> _Written request A_: In the records below, pull out every line from the line with "Given: Expand the" to the line with "tap(706, 70)", both included, and repeat them word for word.

> _Text_:
-- -- --

My grandparents were business-minded but also devoted stewards of nature. They proved you could be profitable and ethical, successful and sustainable. They built something that fed people while honoring the earth, and they did it on their own terms — waking when they chose, building what they believed in, answering to no one but their values and each other.

That’s what I’m doing now. Just with more flowers, more feelings, and definitely more mystical energy. (Sorry, Grandma and Grandpa, but the affirmations tucked into bouquet tags are non-negotiable.

A Patchwork of Purpose

Sunnyside Dreams Farm is their legacy blooming in technicolor. It’s where healing happens somewhere between the garden rows and the greenhouse. Where creative souls retreat and remember who they actually are beneath all the noise. Where the land itself teaches us what love looks like when you commit to something bigger than yourself.  It’s a patchwork of blooms, dreams, and intentions so bold they sometimes scare me.

My grandparents taught me — not through lectures but through the way they lived — that you can be a boss and deeply spiritual. That business and beauty aren’t opposites; they’re soulmates. That freedom isn’t something you stumble upon or get lucky enough to find. It’s something you build deliberately, one season, one harvest, one brave decision at a time.

-- -- --

Target position records:
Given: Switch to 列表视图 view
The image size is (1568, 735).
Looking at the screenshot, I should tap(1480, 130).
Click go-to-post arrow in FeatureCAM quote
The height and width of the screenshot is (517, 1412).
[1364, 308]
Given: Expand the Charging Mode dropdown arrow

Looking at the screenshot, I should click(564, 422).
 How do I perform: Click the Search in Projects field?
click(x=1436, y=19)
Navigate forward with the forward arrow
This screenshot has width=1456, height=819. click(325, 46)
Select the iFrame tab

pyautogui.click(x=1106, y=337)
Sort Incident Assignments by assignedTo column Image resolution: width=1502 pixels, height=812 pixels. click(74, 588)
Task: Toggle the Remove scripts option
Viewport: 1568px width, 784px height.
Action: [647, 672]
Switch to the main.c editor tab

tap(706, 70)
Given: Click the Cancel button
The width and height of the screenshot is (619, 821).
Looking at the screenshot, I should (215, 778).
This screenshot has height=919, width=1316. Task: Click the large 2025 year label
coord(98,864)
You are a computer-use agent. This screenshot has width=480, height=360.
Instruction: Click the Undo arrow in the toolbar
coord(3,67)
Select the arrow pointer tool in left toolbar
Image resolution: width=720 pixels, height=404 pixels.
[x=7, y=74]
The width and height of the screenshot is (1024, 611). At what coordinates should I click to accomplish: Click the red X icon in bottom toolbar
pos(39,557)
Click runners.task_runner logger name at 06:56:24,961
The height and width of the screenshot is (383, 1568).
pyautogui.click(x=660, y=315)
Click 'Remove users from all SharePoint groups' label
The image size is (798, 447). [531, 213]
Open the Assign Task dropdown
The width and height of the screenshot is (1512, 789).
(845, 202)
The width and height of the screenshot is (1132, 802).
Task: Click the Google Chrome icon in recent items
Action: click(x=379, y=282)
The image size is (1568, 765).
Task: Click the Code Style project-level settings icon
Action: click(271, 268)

-- -- --

> _Written request B_: From the farm text above, copy the part from "My grandparents taught" to "decision at a time." word for word.

> _Task output A_:
Given: Expand the Charging Mode dropdown arrow

Looking at the screenshot, I should click(564, 422).
 How do I perform: Click the Search in Projects field?
click(x=1436, y=19)
Navigate forward with the forward arrow
This screenshot has width=1456, height=819. click(325, 46)
Select the iFrame tab

pyautogui.click(x=1106, y=337)
Sort Incident Assignments by assignedTo column Image resolution: width=1502 pixels, height=812 pixels. click(74, 588)
Task: Toggle the Remove scripts option
Viewport: 1568px width, 784px height.
Action: [647, 672]
Switch to the main.c editor tab

tap(706, 70)

> _Task output B_:
My grandparents taught me — not through lectures but through the way they lived — that you can be a boss and deeply spiritual. That business and beauty aren’t opposites; they’re soulmates. That freedom isn’t something you stumble upon or get lucky enough to find. It’s something you build deliberately, one season, one harvest, one brave decision at a time.